■ Excerpt
Famous figures-Washington, Franklin, Jefferson, Benedict Arnold, John and Abigail Adams-are here alongside lesser known participants like Samuel Blachley Webb describing courage and panic at Bunker Hill or Sarah Hodgkins writing longingly to her absent soldier husband. American Loyalists and British officers and officials serving in America provide provocative insights into the losing side of an epochal conflict.
The American Revolution includes a chronology of events, biographical and explanatory notes, and an index.
Customer Reviews:
An amazing book.......2005-09-09
This book is like having our founding fathers in the room and talking to you. It's history as told by the participants, not filtered through another author's interpretations. If you care about our country and want to know what really happened, read this book. You'll come away understanding why we fought the war of independence, and you'll also see the roots of both the Bill of Rights and the Civil War as well. I've given away perhaps 10 copies of this book to judges, attorneys and politicians and they all rave about it. Open your mind and find out what really happened to make our country great.
Source Documents of our Revolution with great helps.......2005-04-26
No matter what you have learned about the American Revolution, this terrific volume from the wonderful Library of America will give you a richer understanding of how it happened and who was involved and when. It is full of documents that are contemporary with key events of the Revolution from various points of view. They are from diaries, newspapers, letters, speeches, key official documents, excerpts from books, and so on.
Of course, part of the problem of reading contemporary documents is that the non-specialist will need some helps to put them in context, understand who wrote them, who the key participants are, and so on. The editor has provided a very fine chronology of the War, Biographical Notes, Notes on the Texts, Explanatory Notes, an index, and a surprisingly helpful table of contents.
The documents are presented chronologically with the dates along the top of the page. You can read it front to back or jump into it here or there. While this volume will enrich your understanding of and appreciation for our Founding, it will also provide a jumping off point for further study. Since these are all source documents that historians use in their writings, having read them will allow you to read secondary writings on our founding with more authority and their biases and any agenda they have will stand out more clearly as your read their work.
A must have for your American History shelf.
A New Understanding of Our Past and Many Surprises.......2004-07-08
When I finished this book I had a new understanding of the Revolutionary War. The book contains writings from all perspectives about all aspects of our fight to be born as a nation. At the end I felt a real sense of suprise in my new understanding of what this struggle meant to the participants as it was occurring.
The Library of America makes an excellent book with first class binding and paper. They also get the highest marks for scholarship. The editors of this volume used all contemporary sources and documented them carefully. At the same time they produced an entertaining book on a subject that has been covered in thousands of volumes.
As I read the accounts from privates and generals and everyone in between I was suprised by the high level of literacy of all parties. They all expressed different points of view with a level of articulateness that is missing in most of the writing of today. I learned a new appreciation for the letter as a means of communication. An amusing suprise was the spelling of that era, which was not was not near as uniform as today.

■ Problem description
Copy out everything in the American Revolution excerpt from "The American Revolution includes" down to "our country great.", word for word. The entries after this have nothing to do with the American Revolution excerpt.

■ Dataset entries

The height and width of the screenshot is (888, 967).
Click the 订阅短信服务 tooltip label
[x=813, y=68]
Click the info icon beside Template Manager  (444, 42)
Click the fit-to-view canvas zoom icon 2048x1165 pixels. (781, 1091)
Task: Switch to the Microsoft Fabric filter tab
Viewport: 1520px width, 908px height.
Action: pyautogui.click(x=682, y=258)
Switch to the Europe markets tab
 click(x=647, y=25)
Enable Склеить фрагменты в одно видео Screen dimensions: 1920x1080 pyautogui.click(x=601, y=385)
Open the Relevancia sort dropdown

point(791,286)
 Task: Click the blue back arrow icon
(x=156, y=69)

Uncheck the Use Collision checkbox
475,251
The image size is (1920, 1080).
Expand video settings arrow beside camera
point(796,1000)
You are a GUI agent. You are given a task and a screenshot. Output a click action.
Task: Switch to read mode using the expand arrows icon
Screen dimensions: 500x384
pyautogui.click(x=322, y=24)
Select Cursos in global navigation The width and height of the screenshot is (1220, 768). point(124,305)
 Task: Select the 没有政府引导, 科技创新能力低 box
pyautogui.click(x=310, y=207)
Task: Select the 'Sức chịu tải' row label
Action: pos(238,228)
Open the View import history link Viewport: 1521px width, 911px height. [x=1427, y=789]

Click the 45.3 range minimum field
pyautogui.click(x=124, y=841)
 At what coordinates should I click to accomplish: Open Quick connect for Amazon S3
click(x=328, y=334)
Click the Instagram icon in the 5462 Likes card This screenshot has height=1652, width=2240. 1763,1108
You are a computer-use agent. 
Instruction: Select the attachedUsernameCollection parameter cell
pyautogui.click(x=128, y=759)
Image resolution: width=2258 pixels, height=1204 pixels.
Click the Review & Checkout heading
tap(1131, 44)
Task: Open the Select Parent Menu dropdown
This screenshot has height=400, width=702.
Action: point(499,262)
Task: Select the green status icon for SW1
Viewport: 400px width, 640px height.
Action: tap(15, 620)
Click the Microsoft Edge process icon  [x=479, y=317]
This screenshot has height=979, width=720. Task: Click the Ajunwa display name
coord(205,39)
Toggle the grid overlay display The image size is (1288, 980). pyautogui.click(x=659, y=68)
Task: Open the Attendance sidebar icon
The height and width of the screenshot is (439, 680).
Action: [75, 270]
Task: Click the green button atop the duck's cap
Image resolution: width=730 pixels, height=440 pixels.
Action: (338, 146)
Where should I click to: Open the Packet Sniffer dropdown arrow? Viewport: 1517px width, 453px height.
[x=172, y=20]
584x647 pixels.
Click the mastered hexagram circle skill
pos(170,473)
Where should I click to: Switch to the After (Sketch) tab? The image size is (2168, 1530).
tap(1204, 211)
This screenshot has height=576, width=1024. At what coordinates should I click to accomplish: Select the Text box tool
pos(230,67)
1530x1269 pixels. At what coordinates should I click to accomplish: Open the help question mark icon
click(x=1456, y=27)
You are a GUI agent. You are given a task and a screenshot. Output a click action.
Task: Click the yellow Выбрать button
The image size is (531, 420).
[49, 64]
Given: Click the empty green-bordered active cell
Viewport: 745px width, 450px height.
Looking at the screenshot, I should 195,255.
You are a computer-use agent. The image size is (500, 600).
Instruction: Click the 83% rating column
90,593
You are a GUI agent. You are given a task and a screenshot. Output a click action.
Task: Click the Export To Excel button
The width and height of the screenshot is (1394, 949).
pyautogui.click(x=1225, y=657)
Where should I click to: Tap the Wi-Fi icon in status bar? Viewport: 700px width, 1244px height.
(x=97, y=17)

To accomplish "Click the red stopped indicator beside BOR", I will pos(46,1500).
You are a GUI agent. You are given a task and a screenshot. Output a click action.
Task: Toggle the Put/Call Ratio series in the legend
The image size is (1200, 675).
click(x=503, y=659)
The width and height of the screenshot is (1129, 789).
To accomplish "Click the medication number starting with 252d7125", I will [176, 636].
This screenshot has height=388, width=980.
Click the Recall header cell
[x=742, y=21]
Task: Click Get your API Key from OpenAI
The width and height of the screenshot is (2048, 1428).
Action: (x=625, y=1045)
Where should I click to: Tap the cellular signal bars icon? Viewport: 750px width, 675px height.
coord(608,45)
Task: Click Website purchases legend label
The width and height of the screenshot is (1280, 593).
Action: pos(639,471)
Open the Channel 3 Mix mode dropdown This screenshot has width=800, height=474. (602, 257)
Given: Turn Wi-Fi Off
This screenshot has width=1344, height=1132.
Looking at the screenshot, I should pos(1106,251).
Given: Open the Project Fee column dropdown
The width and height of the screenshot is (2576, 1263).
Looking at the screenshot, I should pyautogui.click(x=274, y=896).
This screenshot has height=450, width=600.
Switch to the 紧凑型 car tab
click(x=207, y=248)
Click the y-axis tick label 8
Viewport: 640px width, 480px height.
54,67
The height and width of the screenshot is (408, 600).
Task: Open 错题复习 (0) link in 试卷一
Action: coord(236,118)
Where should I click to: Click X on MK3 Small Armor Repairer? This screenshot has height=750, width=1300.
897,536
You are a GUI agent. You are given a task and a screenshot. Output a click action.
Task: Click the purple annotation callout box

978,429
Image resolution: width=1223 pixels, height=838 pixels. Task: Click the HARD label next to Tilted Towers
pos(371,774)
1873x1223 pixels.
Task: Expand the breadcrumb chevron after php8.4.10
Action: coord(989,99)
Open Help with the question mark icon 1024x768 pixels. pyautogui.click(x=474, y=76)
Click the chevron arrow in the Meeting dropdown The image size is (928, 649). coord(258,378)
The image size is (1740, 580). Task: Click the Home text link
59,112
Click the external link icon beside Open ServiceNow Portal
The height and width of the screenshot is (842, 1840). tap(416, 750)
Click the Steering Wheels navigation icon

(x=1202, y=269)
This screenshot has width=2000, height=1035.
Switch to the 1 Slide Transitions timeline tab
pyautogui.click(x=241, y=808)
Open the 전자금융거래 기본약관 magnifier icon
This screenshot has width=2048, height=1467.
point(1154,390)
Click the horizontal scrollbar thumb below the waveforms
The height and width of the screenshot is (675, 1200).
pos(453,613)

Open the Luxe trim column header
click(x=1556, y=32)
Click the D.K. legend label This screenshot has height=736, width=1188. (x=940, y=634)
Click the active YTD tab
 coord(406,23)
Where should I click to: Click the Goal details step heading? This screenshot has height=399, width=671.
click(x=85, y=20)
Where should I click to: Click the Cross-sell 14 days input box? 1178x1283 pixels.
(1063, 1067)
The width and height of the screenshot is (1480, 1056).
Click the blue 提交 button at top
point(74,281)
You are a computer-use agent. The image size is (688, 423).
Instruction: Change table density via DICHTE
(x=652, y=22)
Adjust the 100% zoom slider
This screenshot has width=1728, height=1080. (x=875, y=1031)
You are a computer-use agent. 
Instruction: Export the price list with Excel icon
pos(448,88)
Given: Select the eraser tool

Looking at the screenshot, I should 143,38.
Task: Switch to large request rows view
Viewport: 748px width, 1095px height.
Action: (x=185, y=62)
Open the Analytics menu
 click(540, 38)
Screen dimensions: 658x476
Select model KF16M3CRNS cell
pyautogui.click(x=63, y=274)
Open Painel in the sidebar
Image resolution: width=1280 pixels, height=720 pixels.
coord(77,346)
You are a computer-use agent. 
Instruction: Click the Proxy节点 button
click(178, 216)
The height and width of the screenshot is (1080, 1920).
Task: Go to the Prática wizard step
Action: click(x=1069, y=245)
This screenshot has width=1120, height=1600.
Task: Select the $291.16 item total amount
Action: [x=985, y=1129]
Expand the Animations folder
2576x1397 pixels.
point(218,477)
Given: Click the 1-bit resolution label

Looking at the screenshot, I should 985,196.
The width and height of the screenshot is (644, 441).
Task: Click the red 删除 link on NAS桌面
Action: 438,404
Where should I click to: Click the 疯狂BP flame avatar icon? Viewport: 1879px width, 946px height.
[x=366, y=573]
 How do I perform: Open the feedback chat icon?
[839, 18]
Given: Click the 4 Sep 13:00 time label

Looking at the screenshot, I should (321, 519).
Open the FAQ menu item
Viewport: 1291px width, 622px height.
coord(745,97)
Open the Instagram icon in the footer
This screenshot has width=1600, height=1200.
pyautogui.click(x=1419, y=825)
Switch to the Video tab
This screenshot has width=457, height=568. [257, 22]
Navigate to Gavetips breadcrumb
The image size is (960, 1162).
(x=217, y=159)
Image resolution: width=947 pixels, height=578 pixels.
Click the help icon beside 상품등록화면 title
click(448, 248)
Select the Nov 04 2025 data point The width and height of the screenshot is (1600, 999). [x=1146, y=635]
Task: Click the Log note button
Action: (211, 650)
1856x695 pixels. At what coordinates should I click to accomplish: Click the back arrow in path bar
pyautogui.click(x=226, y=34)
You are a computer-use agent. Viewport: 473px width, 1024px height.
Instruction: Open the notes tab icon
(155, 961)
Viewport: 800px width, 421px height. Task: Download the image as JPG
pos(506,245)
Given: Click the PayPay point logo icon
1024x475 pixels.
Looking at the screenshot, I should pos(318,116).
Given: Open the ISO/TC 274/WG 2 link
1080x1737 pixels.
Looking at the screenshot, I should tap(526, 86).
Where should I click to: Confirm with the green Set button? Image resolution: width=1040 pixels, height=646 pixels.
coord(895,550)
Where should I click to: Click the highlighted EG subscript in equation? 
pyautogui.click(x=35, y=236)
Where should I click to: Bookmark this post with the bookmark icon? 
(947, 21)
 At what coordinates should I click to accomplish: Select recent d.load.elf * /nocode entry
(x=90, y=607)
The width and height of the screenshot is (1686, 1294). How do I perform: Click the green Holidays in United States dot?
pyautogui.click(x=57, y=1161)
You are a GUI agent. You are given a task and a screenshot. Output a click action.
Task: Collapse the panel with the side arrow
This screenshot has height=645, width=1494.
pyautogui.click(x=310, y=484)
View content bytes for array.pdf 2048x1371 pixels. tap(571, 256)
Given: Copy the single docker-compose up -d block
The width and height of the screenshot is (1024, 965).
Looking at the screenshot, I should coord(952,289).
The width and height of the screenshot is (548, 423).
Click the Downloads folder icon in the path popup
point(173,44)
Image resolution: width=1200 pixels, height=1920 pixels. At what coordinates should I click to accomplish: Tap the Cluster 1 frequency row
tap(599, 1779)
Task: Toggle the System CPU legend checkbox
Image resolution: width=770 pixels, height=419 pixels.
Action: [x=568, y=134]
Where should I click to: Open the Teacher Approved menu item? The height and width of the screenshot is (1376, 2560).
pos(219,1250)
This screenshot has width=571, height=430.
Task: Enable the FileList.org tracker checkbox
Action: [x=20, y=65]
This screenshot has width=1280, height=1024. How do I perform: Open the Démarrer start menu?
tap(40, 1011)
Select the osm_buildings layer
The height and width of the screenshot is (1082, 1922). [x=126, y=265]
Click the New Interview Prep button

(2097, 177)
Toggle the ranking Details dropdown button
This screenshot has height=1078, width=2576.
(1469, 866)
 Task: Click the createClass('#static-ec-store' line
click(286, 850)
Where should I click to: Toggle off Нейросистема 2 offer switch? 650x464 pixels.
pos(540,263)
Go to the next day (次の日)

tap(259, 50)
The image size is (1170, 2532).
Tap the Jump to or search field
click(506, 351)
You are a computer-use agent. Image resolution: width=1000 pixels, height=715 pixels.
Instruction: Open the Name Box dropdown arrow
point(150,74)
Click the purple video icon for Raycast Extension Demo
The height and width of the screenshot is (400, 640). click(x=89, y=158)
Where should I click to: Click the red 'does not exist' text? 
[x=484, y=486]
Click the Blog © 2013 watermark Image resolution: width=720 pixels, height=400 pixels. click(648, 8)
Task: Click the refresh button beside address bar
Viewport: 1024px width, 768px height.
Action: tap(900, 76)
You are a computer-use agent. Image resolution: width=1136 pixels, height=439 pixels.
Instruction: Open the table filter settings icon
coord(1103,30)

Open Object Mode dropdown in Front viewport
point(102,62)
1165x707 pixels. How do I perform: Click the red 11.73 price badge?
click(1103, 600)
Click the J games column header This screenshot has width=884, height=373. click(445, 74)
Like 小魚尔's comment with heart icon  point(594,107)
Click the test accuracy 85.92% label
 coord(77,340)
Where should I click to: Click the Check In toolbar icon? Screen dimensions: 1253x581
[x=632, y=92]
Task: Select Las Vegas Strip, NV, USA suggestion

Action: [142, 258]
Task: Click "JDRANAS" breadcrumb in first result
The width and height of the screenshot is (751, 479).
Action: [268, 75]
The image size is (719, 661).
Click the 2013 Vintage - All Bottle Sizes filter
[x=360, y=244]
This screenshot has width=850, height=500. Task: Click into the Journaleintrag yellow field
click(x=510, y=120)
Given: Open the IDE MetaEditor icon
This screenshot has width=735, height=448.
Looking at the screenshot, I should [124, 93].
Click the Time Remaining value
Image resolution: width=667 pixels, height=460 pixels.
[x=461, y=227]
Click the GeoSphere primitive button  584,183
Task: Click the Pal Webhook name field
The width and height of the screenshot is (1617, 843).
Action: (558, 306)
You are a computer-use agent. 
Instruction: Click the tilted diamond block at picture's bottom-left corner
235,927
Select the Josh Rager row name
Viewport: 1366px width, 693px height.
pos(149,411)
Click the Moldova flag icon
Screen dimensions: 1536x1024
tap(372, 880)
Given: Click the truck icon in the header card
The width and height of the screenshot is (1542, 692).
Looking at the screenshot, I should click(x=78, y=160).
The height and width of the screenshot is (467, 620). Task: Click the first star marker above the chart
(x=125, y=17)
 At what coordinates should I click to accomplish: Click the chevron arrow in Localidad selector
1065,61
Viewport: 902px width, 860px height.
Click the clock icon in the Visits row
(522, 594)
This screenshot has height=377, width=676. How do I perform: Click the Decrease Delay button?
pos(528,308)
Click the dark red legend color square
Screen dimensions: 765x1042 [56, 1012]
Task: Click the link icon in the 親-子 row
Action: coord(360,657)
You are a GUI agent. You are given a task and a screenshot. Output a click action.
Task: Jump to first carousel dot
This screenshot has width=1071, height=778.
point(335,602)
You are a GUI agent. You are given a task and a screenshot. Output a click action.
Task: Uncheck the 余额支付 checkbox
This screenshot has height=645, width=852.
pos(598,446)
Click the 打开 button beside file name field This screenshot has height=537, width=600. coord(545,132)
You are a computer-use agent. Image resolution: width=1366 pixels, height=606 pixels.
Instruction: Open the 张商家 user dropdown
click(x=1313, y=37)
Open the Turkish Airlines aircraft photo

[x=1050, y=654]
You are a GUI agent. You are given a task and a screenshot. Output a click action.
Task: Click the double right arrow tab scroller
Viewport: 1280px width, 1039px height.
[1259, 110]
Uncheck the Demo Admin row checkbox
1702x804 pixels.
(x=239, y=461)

■ Exercise result
The American Revolution includes a chronology of events, biographical and explanatory notes, and an index.
Customer Reviews:
An amazing book.......2005-09-09
This book is like having our founding fathers in the room and talking to you. It's history as told by the participants, not filtered through another author's interpretations. If you care about our country and want to know what really happened, read this book. You'll come away understanding why we fought the war of independence, and you'll also see the roots of both the Bill of Rights and the Civil War as well. I've given away perhaps 10 copies of this book to judges, attorneys and politicians and they all rave about it. Open your mind and find out what really happened to make our country great.